Un indizio della denegata concorrenza tra la musica «alta» e il primo jazz, nonché delle pretese del musicista colto novecentesco di prevalere sul pubblico, emerge da una notizia riportata dal musicologo Ted Gioia, secondo il quale alla fine del XIX sec. la American Federation of Musicians avrebbe intimato ai suoi membri di non praticare il genere ragtime (uno degli antenati più prossimi del jazz) perché «i musicisti sanno ciò che è buono e, se le persone non lo sanno, glielo dobbiamo insegnare». Oggi sappiamo come è finita, e perché. Al di là dei suoi aspetti più coloriti e marchettari, il jazz ha effettivamente ripreso il filo abbandonato della sperimentazione ritmica e armonica del tardo Ottocento introducendo nuove combinazioni, nuove forme e nuove funzioni accordali. Più che confezionare linguaggi inediti, ha continuato a rinnovarsi contaminandosi con altri codici consolidati: i ritmi del Centro e Sud America, il bel canto italiano, la musette e la tradizione gitana francofona, lo sterminato patrimonio del continente africano, la stessa musica classica. Indubbiamente moderno per nascita e postmoderno nel carattere, è stato anche antimoderno sotto certi aspetti: perché si è a lungo contrapposto al solipsismo novecentesco, per il suo vivificarsi nelle tradizioni, per avere rimesso al centro la pratica fertile e antica dell'improvvisazione.

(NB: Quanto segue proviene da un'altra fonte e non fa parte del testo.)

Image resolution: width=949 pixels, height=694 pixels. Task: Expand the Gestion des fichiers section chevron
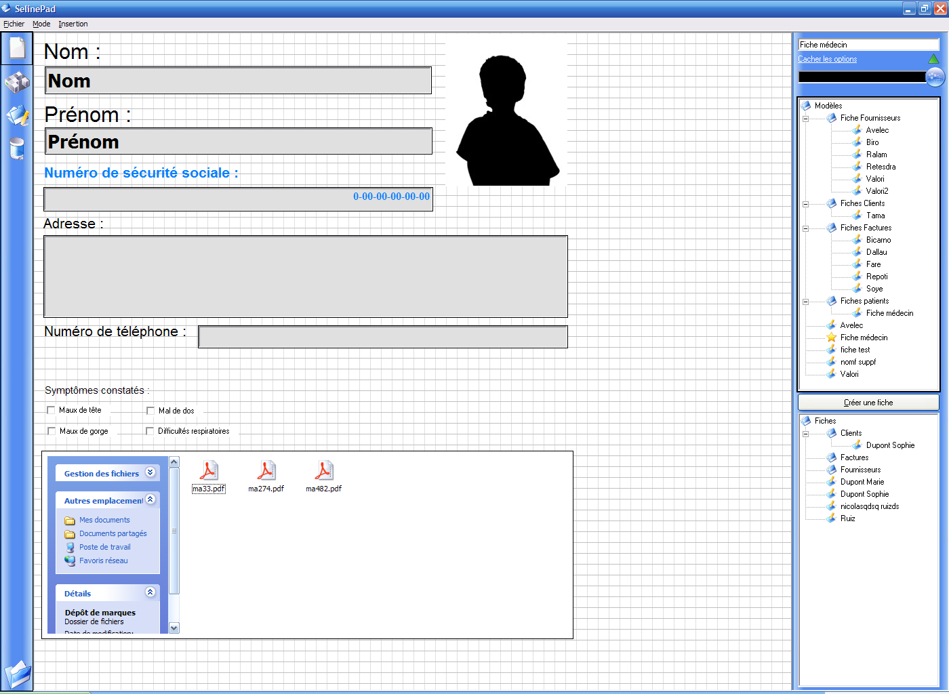tap(150, 472)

Qualcuno ha osservato che negli ultimi decenni il jazz è diventato un non-genere che raccoglie tutto ciò che non è abbastanza popolare, né abbastanza colto. Il che è forse vero, ma non fa in fondo che confermare il suo ruolo di supplenza nell'abbandonata e vasta terra di mezzo tra esoterismo e dozzinalità, il suo rispondere a una domanda inevasa di musica originale, accessibile e di qualità. È altrettanto vero che in questo sviluppo amorfo e disordinato alcuni protagonisti del jazz più intellettuale hanno cercato di darsi un'identità ricalcando la fuga della musica classica contemporanea dalla prova del pubblico e dal vincolo tonale. A mio avviso e per quanto ho scritto, questi esperimenti tradiscono non solo l'uditorio ma, proprio per questo, anche il senso di fare del jazz.